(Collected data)
______
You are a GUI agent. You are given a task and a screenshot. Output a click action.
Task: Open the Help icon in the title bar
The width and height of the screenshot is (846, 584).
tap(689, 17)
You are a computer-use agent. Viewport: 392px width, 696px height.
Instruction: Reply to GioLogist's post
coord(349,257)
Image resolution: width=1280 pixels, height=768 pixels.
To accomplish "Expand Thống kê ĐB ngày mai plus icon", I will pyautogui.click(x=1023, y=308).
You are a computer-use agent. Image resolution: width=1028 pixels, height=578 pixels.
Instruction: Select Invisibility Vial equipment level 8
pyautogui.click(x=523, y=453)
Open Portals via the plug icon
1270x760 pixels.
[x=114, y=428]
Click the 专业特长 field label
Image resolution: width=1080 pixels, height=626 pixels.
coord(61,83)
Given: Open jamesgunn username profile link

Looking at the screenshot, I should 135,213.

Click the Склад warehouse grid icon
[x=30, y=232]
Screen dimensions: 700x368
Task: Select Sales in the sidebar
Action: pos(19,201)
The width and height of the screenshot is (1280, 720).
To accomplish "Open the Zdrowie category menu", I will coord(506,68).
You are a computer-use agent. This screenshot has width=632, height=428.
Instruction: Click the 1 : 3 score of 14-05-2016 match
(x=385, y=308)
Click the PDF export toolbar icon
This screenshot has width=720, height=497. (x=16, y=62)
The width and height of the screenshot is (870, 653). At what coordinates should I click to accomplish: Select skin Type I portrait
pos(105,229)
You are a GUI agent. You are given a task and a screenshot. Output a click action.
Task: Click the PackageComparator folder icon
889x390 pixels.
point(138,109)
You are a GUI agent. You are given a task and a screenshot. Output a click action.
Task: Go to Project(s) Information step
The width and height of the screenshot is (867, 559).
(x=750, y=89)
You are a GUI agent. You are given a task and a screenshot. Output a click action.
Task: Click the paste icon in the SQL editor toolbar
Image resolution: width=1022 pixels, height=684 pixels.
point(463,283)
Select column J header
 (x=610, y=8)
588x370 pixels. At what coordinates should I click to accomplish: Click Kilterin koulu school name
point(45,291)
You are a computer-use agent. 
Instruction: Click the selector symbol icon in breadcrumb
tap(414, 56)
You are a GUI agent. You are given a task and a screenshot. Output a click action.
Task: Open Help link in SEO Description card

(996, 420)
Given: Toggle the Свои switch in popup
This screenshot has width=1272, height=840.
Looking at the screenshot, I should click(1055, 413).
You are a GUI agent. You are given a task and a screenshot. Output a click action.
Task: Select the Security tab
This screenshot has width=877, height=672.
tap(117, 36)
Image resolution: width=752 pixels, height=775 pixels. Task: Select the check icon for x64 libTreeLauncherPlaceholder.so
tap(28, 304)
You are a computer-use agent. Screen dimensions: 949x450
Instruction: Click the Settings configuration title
______
§ **Work item**: Each entry above is to be written out exactly.

§ **Answer to this exercise**:
You are a GUI agent. You are given a task and a screenshot. Output a click action.
Task: Open the Help icon in the title bar
The width and height of the screenshot is (846, 584).
tap(689, 17)
You are a computer-use agent. Viewport: 392px width, 696px height.
Instruction: Reply to GioLogist's post
coord(349,257)
Image resolution: width=1280 pixels, height=768 pixels.
To accomplish "Expand Thống kê ĐB ngày mai plus icon", I will pyautogui.click(x=1023, y=308).
You are a computer-use agent. Image resolution: width=1028 pixels, height=578 pixels.
Instruction: Select Invisibility Vial equipment level 8
pyautogui.click(x=523, y=453)
Open Portals via the plug icon
1270x760 pixels.
[x=114, y=428]
Click the 专业特长 field label
Image resolution: width=1080 pixels, height=626 pixels.
coord(61,83)
Given: Open jamesgunn username profile link

Looking at the screenshot, I should 135,213.

Click the Склад warehouse grid icon
[x=30, y=232]
Screen dimensions: 700x368
Task: Select Sales in the sidebar
Action: pos(19,201)
The width and height of the screenshot is (1280, 720).
To accomplish "Open the Zdrowie category menu", I will coord(506,68).
You are a computer-use agent. This screenshot has width=632, height=428.
Instruction: Click the 1 : 3 score of 14-05-2016 match
(x=385, y=308)
Click the PDF export toolbar icon
This screenshot has width=720, height=497. (x=16, y=62)
The width and height of the screenshot is (870, 653). At what coordinates should I click to accomplish: Select skin Type I portrait
pos(105,229)
You are a GUI agent. You are given a task and a screenshot. Output a click action.
Task: Click the PackageComparator folder icon
889x390 pixels.
point(138,109)
You are a GUI agent. You are given a task and a screenshot. Output a click action.
Task: Go to Project(s) Information step
The width and height of the screenshot is (867, 559).
(x=750, y=89)
You are a GUI agent. You are given a task and a screenshot. Output a click action.
Task: Click the paste icon in the SQL editor toolbar
Image resolution: width=1022 pixels, height=684 pixels.
point(463,283)
Select column J header
 (x=610, y=8)
588x370 pixels. At what coordinates should I click to accomplish: Click Kilterin koulu school name
point(45,291)
You are a computer-use agent. 
Instruction: Click the selector symbol icon in breadcrumb
tap(414, 56)
You are a GUI agent. You are given a task and a screenshot. Output a click action.
Task: Open Help link in SEO Description card

(996, 420)
Given: Toggle the Свои switch in popup
This screenshot has width=1272, height=840.
Looking at the screenshot, I should click(1055, 413).
You are a GUI agent. You are given a task and a screenshot. Output a click action.
Task: Select the Security tab
This screenshot has width=877, height=672.
tap(117, 36)
Image resolution: width=752 pixels, height=775 pixels. Task: Select the check icon for x64 libTreeLauncherPlaceholder.so
tap(28, 304)
You are a computer-use agent. Screen dimensions: 949x450
Instruction: Click the Settings configuration title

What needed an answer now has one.